The decline in financing was largely due to the 48 percent dip in borrowings from local lenders to just P179.3 billion from P345.55 billion in the comparative period in 2022.

It should be noted that it was the same time last year when the government borrowed P300 billion from the central bank through provisional advances, thus, the high base.

For January, the government just borrowed P161.68 billion through fixed-rate Treasury bonds, as well as P17.63 billion from short-term T-bills.

Meanwhile, a little over half of the borrowings during the month at P187.56 billion were from foreign sources. This is double the external debts in January 2022 that was only at P93.58 billion.

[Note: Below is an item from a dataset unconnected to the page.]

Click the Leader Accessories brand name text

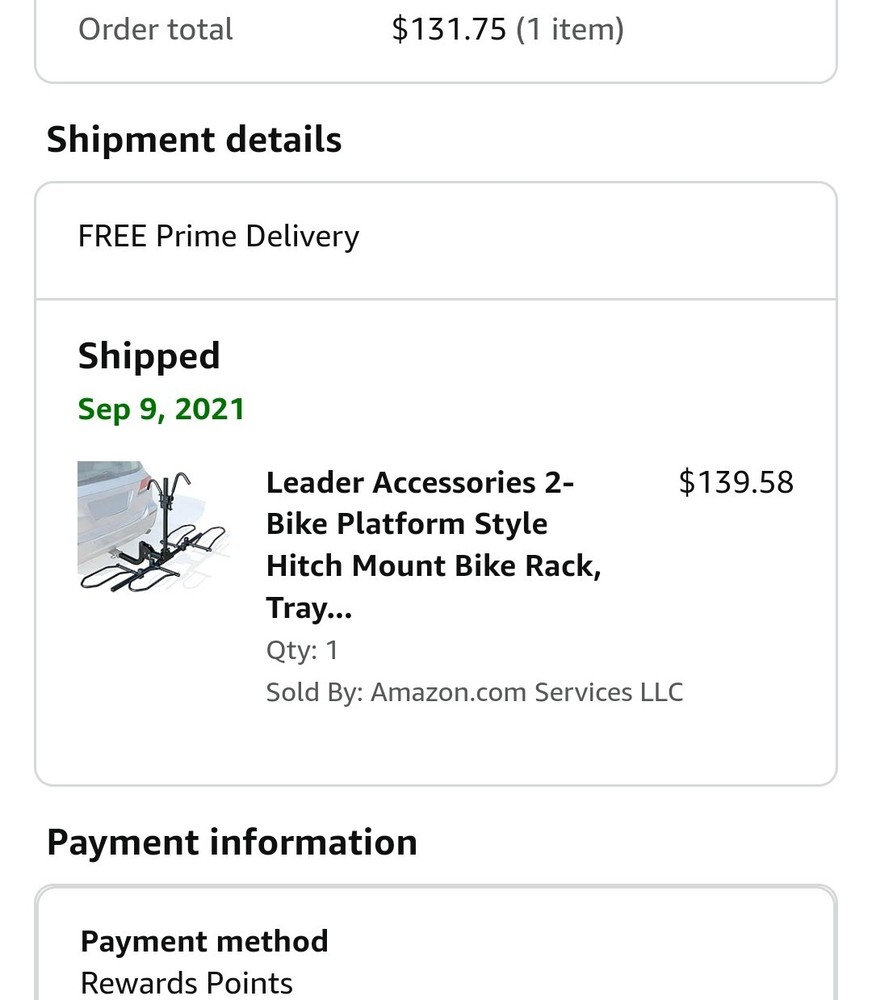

The significant increase in foreign borrowings was due to the triple-tranche global bond issuance from which the government raised some P163.61 billion, taking advantage of high demand and easing global interest rates.

At that time, the government borrowed $500 million for its 5.5-year tenor, with a coupon of 4.743 percent while it issued $1.25 billion for a 10.5-year maturity at five percent.

Its 25-year sustainability bond fetched an average of 5.5 percent and raised another $1.25 billion.

Some P18.22 billion was also sourced from multilateral institutions via program loans and another P5.74 billion was made up of project loans.

As of January, the government already used up 16.6 percent of the borrowing plan it crafted for the year, which is at P2.21 trillion.

Finance chief Benjamin Diokno earlier said the government would focus its borrowings from the domestic market as part of its prudent debt management strategy of lowering foreign exchange risks, as well as initiatives to further develop the domestic capital markets.